Digital health and interoperability: the pharmaphorum podcast

Views & Analysis
pharmaphorum_podcast-Episode-18

One of the biggest barriers to applying precision medicine to clinical trials and patient engagement is getting different digital health systems to talk to each other.

Seqster is one company tackling such issues of interoperability, and its CEO and co-founder Ardy Arianpour joined the pharmaphorum podcast to discuss how it applies a person-centric approach to empowering patients.

The San Diego-based tech start-up’s research portal gathers patient data, such as electronic health records, genetic information and fitness results from wearables, to improve the way health data can be shared.

It’s an aim that’s high on the agenda of bodies such as the Centers for Medicare and and Medicaid Services (CMS) and the office of the National Coordinator for Health Information Technology (ONC) in the US, whose new interoperability rules have just been finalised.

Seqster’s research portal currently connects users to over 3,000 healthcare providers and more than 100,000 hospitals and clinics in the US, giving patients a way to manage all their health data from one mobile app.

The firm recently secured strategic investment from Takeda Pharmaceuticals, via its Takeda Digital Ventures arm. The pharma company has said it wants Seqster to be a ‘cornerstone’ of its digital health strategy, and Ardy also talked about what the deal involves.

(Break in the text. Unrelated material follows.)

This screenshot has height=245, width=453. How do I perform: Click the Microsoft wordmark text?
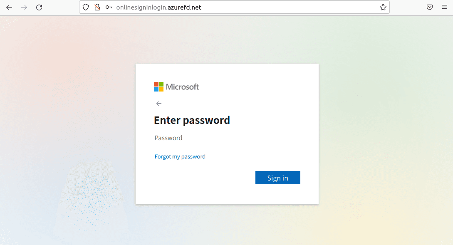(x=182, y=87)
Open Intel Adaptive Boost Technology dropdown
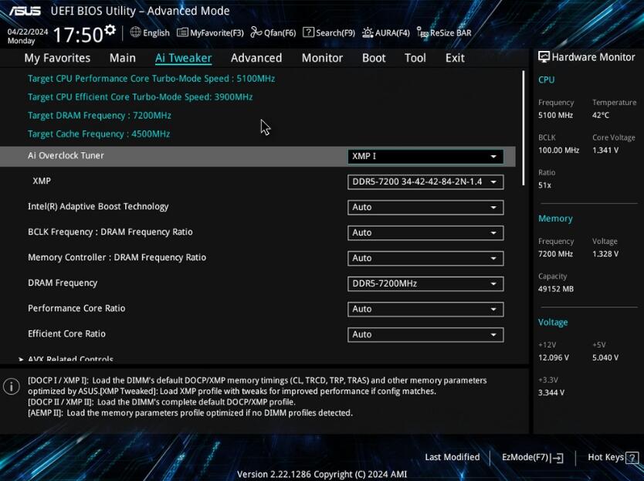 click(425, 207)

A biotech and digital health entrepreneur, he played an instrumental role in expanding genetic testing access with the launch of BRCA testing and was a key player in the 2013 landmark SCOTUS decision scrapping gene patents.

Prior to starting Seqster, Ardy launched several clinical and consumer-based genetic tests as CCO of Pathway Genomics and served as SVP of Ambry Genetics, which was sold to Konica in 2017 for $1 billion.